From 2002 to 2003, the majority of the outbreaks occurred in backyard farms in Zone 2 while from 2004 to 2005 outbreaks were mostly recorded in slaughterhouses.

FMD Virus Serotypes

Prior to 1995, there were 3 FMD virus serotypes in the Philippines – serotype O1 Campos, A24 Cruzeiro and C3 Philippines closely related to C3 Resende. Serotype O1 Campos caused a major epidemic in 1972 and continued sporadic outbreaks until 1988 when it was last confirmed in Isabela province. The A24 Cruzeiro serotype was first confirmed in the country in 1975 affecting mainly Luzon, causing major outbreaks during that year but became sporadic later with its last outbreak detected in 1983 in Central Luzon. Serotype C was first confirmed in 1976 and also caused major outbreaks until early 1980’s. The outbreaks then became sporadic and the last outbreak was diagnosed in Bulacan in 1995.

Trivalent vaccines (O1, A24 and C3) from manufacturers from Europe and Latin America were mainly used to control FMD outbreaks in the 1970’s and the 1980’s. In the 1990’s, vaccines were purchased only from Europe. Coupled with vaccination, animal movement control, particularly shipments from one island to another had been strictly regulated leading to confinement of FMD outbreaks on Luzon Island.

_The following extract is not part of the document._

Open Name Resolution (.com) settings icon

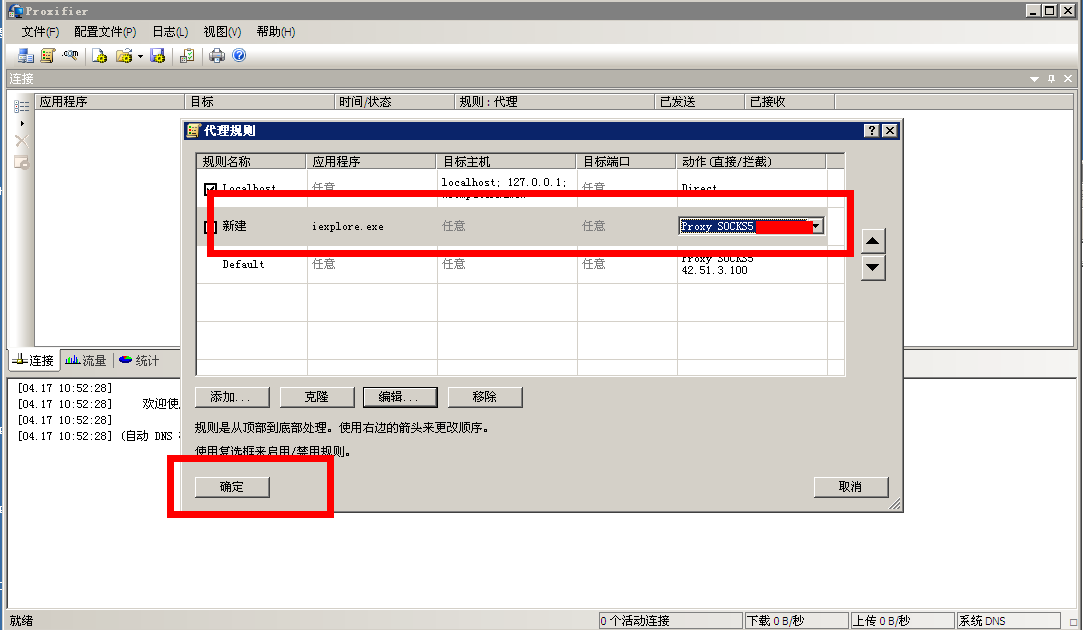tap(70, 56)
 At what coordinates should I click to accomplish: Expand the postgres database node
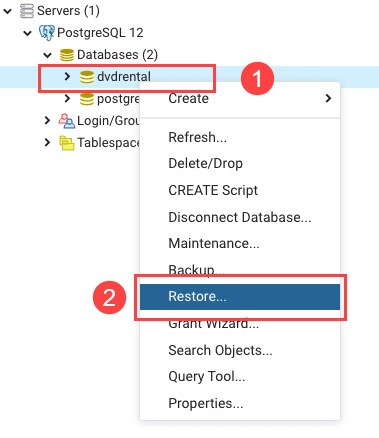67,99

The FMD virus serotype O Cathay topotype was first detected in August 1994 in a backyard piggery in Rizal province. It later caused a major outbreak spreading to 27 provinces in Luzon in 1995.

Evidence shows that serotype O Cathay topotype was the only remaining FMD virus circulating in Luzon after 1995. From 1999 to 2005, all of the epithelial samples from suspected and confirmed outbreaks that were tested in the National FMD Diagnostic Laboratory were confirmed as serotype O. Samples were also sent to the World Reference Laboratory in Pirbright for confirmation. The last outbreak of serotype O Cathay topotype was detected in Quezon province in December 28, 2005.